Holiday Pay, Fair Labor Standards Act (FLSA) & New Employees
With the advent of the holidays, it’s a good time to review your company’s holiday pay policies and practices. Below are a few questions to ask yourself in evaluating these.
Must an employer provide employees time off on holidays?
No. There is no Federal law that requires an employer to provide time off – paid or otherwise – to employees on nationally-recognized holidays. According to MEA’s 2013-2014 Holiday Survey, most companies do offer time off to employees for the following nationally-recognized holidays:
- Memorial Day
- Independence Day
- Labor Day
- Thanksgiving Day
- Christmas Day
- New Year’s Day
Must holiday time off be paid?
No, an employer does not have to pay non-exempt (hourly) employees for time off on a holiday. An employer is only required to pay non-exempt employees for time actually worked.
Exempt employees (that is, salaried employees who are “exempt” from wage and overtime requirements and do not receive overtime) who are given the day off must be paid their full weekly salary if they work any hours during the week in which the holiday falls.
Must paid time off be counted as hours worked in determining whether a non-exempt employee is entitled to overtime pay?
No. If an employer provides paid holidays, it does not have to count the paid hours as hours worked for purposes of determining whether a non-exempt employee is entitled to overtime compensation. Federal law requires that employees who are non-exempt receive overtime pay for any time worked beyond forty hours in any one workweek, however, this refers to hours actually worked. Paid time off (holidays, vacation, sick leave, etc.) is not considered time worked.
Note: state overtime laws may differ from Federal requirements, and there may be additional provisions for determining overtime included in collective bargaining agreements.
What if a holiday falls on an employee’s day off or when the business is closed?
While not required by law, many employers give an employee the option of taking off another day if a holiday falls on the employee’s day off. Similarly, some employers observe a holiday on the preceding Friday or the following Monday if a holiday falls on a Saturday or Sunday and the employer is not open for business on the weekend.

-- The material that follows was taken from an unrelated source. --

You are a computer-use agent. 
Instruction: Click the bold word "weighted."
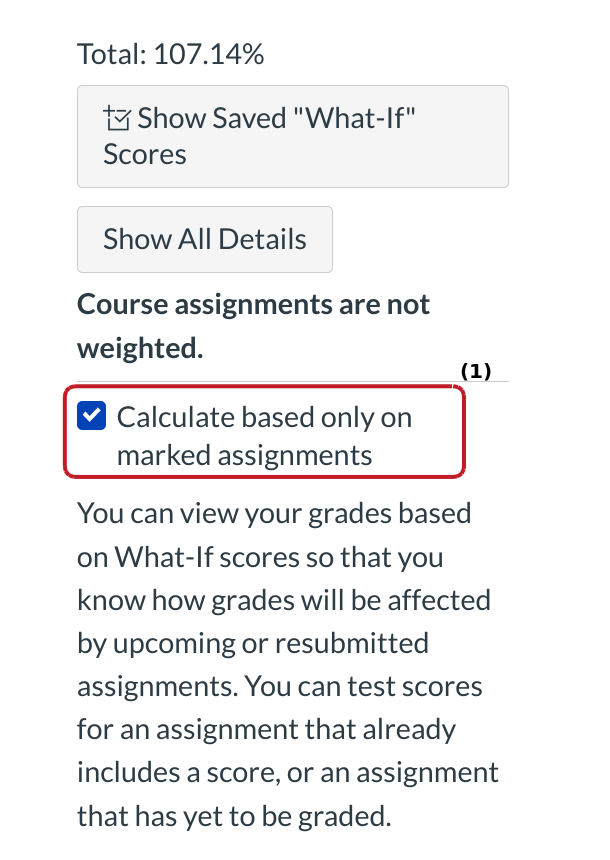pos(140,348)
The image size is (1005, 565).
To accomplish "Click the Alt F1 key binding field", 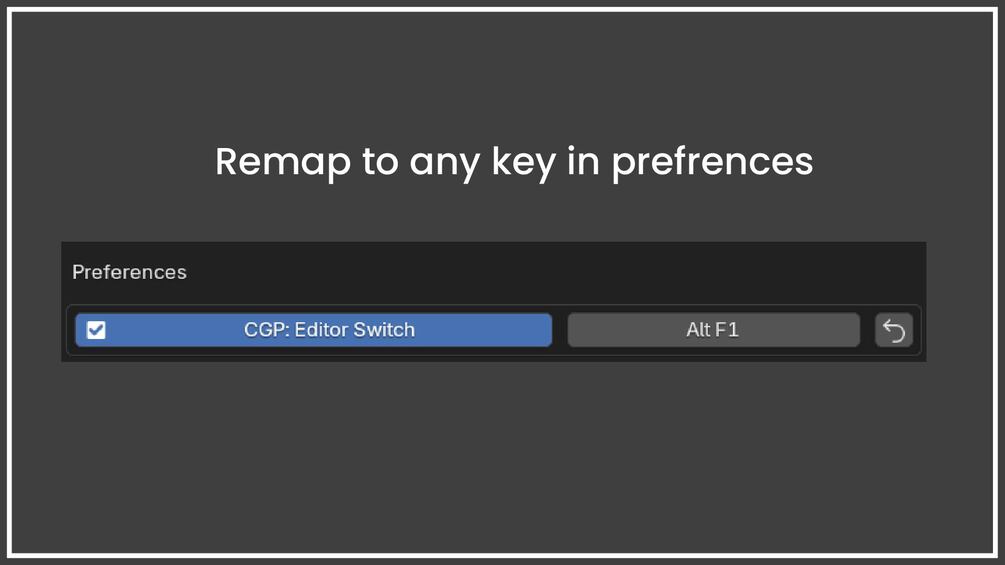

May an employer attach conditions to the receipt of holiday pay?
Yes. For example, an employer may require that employees work or be on an approved leave status the day before and after a holiday in order to receive holiday pay. An employer may also require an employee to have worked for the company for a specified period of time before being eligible for holiday pay. In addition, an employer may pro-rate the amount of holiday pay due to a part-time employee. Whatever conditions apply to the receipt of holiday pay should be in writing in the employer’s policy.
Can we exclude new employees who have not completed their 90-day introductory period from our paid holiday policy?

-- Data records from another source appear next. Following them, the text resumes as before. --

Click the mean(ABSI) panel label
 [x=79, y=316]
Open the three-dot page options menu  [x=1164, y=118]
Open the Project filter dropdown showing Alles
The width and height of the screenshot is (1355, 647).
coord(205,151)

You can exclude new non-exempt employees from holiday pay as long as this is consistent with your organization’s policy. If there is no collective bargaining agreement or other contract specifying that new employees are eligible for holiday pay, then it is up to your organization’s policy.
Such an introductory period as related to a paid holidays policy should be applied only to nonexempt employees. If you do not pay exempt employees for holidays they do not work, you may jeopardize their exemption status under the FLSA. Under the FLSA, exempt employees must be paid a regular salary, regardless of the number of hours they work or the quantity or quality of their work, and they are not entitled to overtime.
Though FLSA regulations recognize a limited number of instances when an employer may make deductions (or “dock”) for absences of a full day or more without jeopardizing exemption status, holidays do not fall under any of these exceptions.
Following your policies and practices on a consistent basis is very important. Here’s to the happy administration of holiday pay!
*This MEA Member Alert is provided for general informational purposes only and does not constitute legal advice.